In a beautiful retreat forty minutes drive from Boston, two dozen members of the Generative Dialogue Project community (http://www.generativedialogue.org/) came together. I was extremely privileged to join the group and, over the course of three days, engage in dialoguing about dialogue.
From the outset we were charged with the following: “Listen to one another with your full attention. Think about what is said, how it is said and the intent behind this. How does it make you feel – physically, intellectually and emotionally – as a participant in this dialogue process? How does it make others feel?” The purpose of this was advancing our understanding of generative dialogue by experiencing it as well as talking about it and examining case examples.
A heightened level of awareness was brought to the discussion by balancing theory with practice in the ‘here and now’. This experiential dimension – the learning by doing approach – set the stage for a wonderful interplay between exploring academic discourse, sharing experiences, and at the same time reflecting throughout on our own dialogue process.

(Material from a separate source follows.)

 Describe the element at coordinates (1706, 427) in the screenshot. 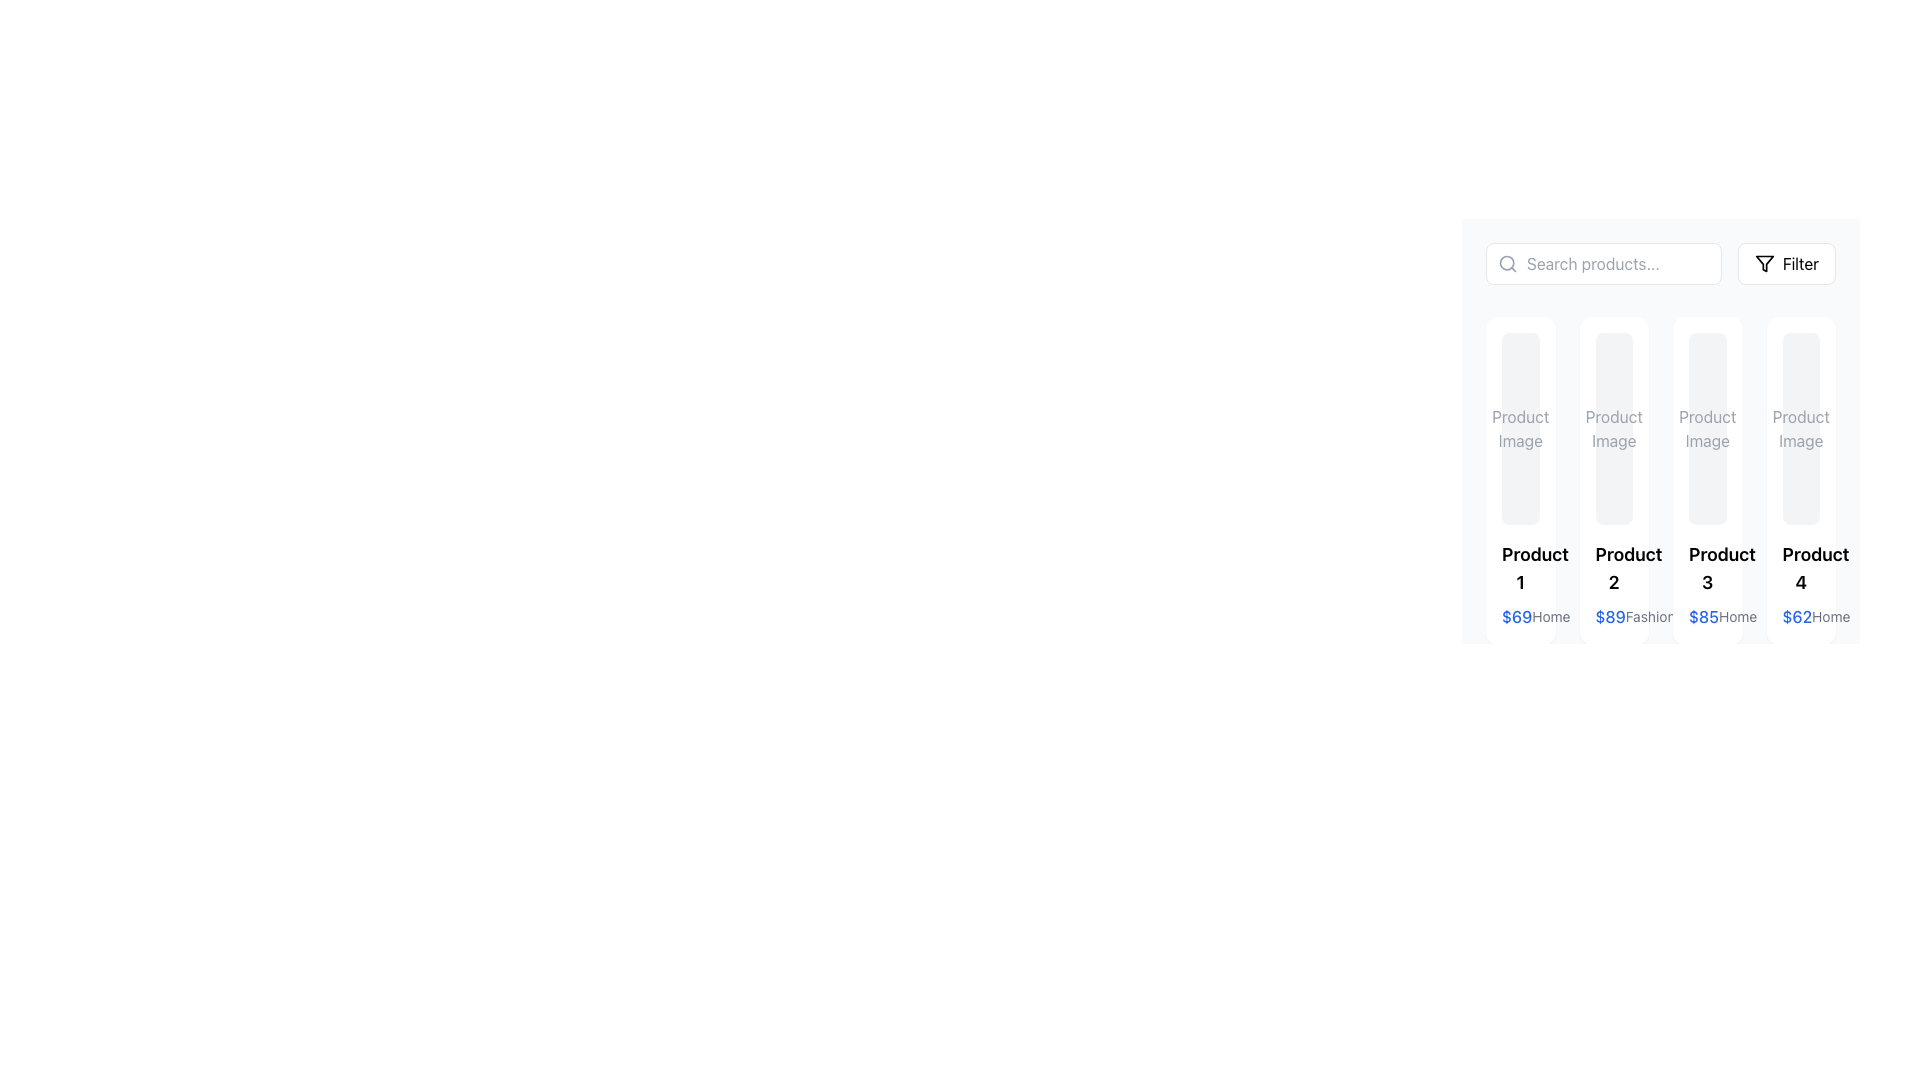

I see `the content of the static text label located in the upper half of the third card in a horizontal list of four cards` at that location.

This was a truly inspiring exercise! Joining change and dialogue process experts in this, I was party to a rare space in which professionals listen and inquire with a resolve and integrity too often reserved for outside the professional environment. These were conversations that mattered; conversations in which relationships changed – including my relationship with the ‘art’ of dialogue, the way I will approach dialogue processes, will listen, will inquire and will learn.
There is still much to explore and emerge about the role of dialogue in change processes. Along the way, how can we replicate such experiential approaches in our own institutions for collective learning about the important role of dialogue in change?